Rebalancing Retirement: How 401(k) Plans Exacerbate Inequality and What We Can Do About It

Rebalancing Retirement: How 401(k) Plans Exacerbate Inequality and What We Can Do About It

Summary

This article, authored by Quinn Curtis, Leo E. Strine, Jr., and David H. Webber and based on a recent working paper, argues that the current US 401(k) system magnifies wealth inequality despite generous tax subsidies (about 1.5% of GDP). The top decile captures a disproportionate share of benefits, employer matching largely favours higher-paid workers, and existing non-discrimination rules do little to prevent regressivity. The authors propose a package of reforms — raising the minimum wage (with a built-in retirement saving feature), automatic enrolment, restructuring employer matches (dollar caps, staged tranches, aggressive low-dollar matches), faster vesting, and changes to ERISA and tax rules — to make retirement subsidies more equitable and politically feasible.

Key Points

  • Tax subsidies for retirement (≈1.5% of GDP) overwhelmingly benefit high earners: the top 10% capture around 60% of the tax advantages.
  • 401(k) design and employer matching are skewed toward the affluent; an estimated 44% of employer subsidies go to the top 20% of workers.
  • Median retirement savings vary dramatically: bottom quintile ≈ $0, middle ≈ $64,300, top bracket ≈ $605,000; Black families hold less than half the savings of white families.
  • Current non-discrimination rules are weak; the authors estimate the entire 401(k) system would fail an equity-focused non-discrimination test.
  • Key reform proposals: automatic enrolment, unconditional baseline employer contributions, aggressive low-dollar matches, dollar (not percentage) match caps, participation preconditions for discretionary matches, and one-year vesting for matches.
  • Complementary policy: raise the federal minimum wage toward $15/hour over five years and require a portion be directed to retirement saving to increase low- and middle-income capacity to save.
  • Reforms are presented as incremental, politically feasible and rooted in bipartisan public concern about retirement security (polling shows broad support).

Content summary

The authors document how income inequality, plan design, and employer match rules combine to make defined contribution plans regressive. Low- and middle-income workers face structural obstacles — shorter job tenure, less intergenerational wealth, stronger inertia in saving behaviour, and inability to reach tax-advantaged contribution caps — so current match formulas and percentage caps tilt benefits to higher earners. The paper offers a concrete reform package that realigns tax expenditures toward those who need retirement savings most, without eliminating tax-favoured opportunities for higher earners.

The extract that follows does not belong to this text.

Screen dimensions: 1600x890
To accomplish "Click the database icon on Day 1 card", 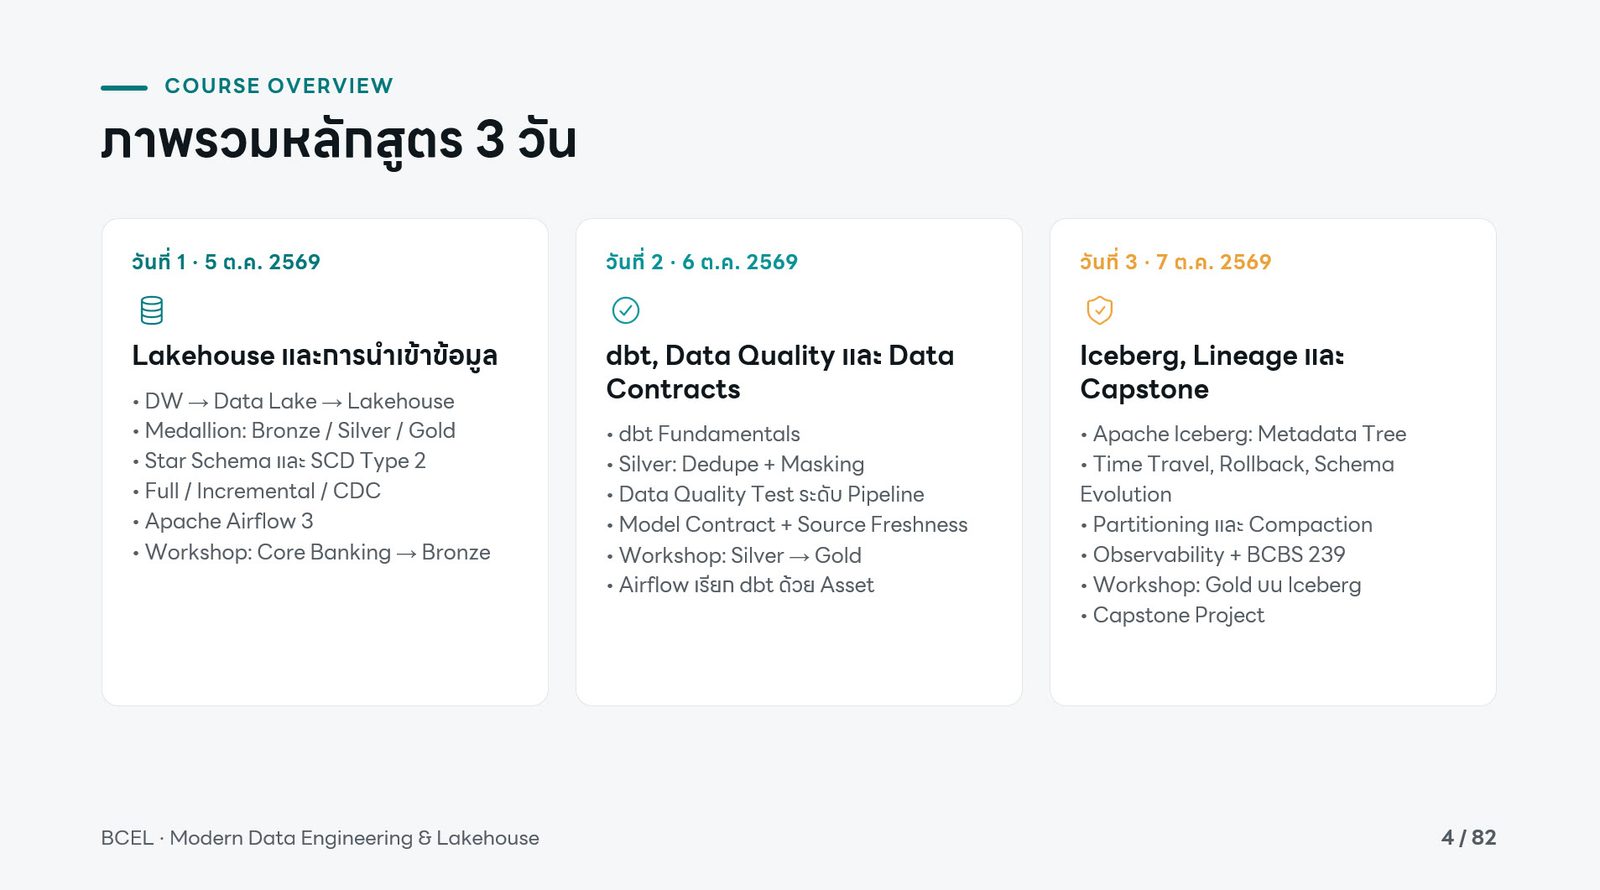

The reform architecture includes: default automatic enrolment; a three-tranche employer contribution structure with an initial unconditional contribution, a higher-than-1:1 match on low-dollar contributions, and a subsequent 1:1 tranche; dollar caps on matches; requirements that a large share of employees use the first tranches before discretionary matches kick in; and shortening vesting periods to one year. Coupling these reforms with a minimum wage increase that includes a mandatory retirement saving component would expand the capacity to save for lower-paid workers.

Context and relevance

This article matters because a large public subsidy is currently failing to advance broad-based retirement security and is instead deepening wealth gaps. The proposals intersect with wider debates on wage stagnation, racial wealth disparities, and how to make tax expenditures progressive. Policymakers and employers evaluating retirement plan design, as well as advocates focused on income and racial equity, will find the analysis and practical reform options directly relevant.

Author style

Punchy: the authors mix empirical diagnosis with actionable policy steps — not a call to tear down the 401(k) system but to rework incentives so taxpayer money buys far more shared retirement security.

Why should I read this?

Because this paper untangles why a huge public subsidy is mostly helping rich folks and gives concrete, politically realistic fixes. If you care about fairer retirement outcomes, wage policy, or smarter use of tax relief, the authors save you the digging — they show what to change and why it could actually pass.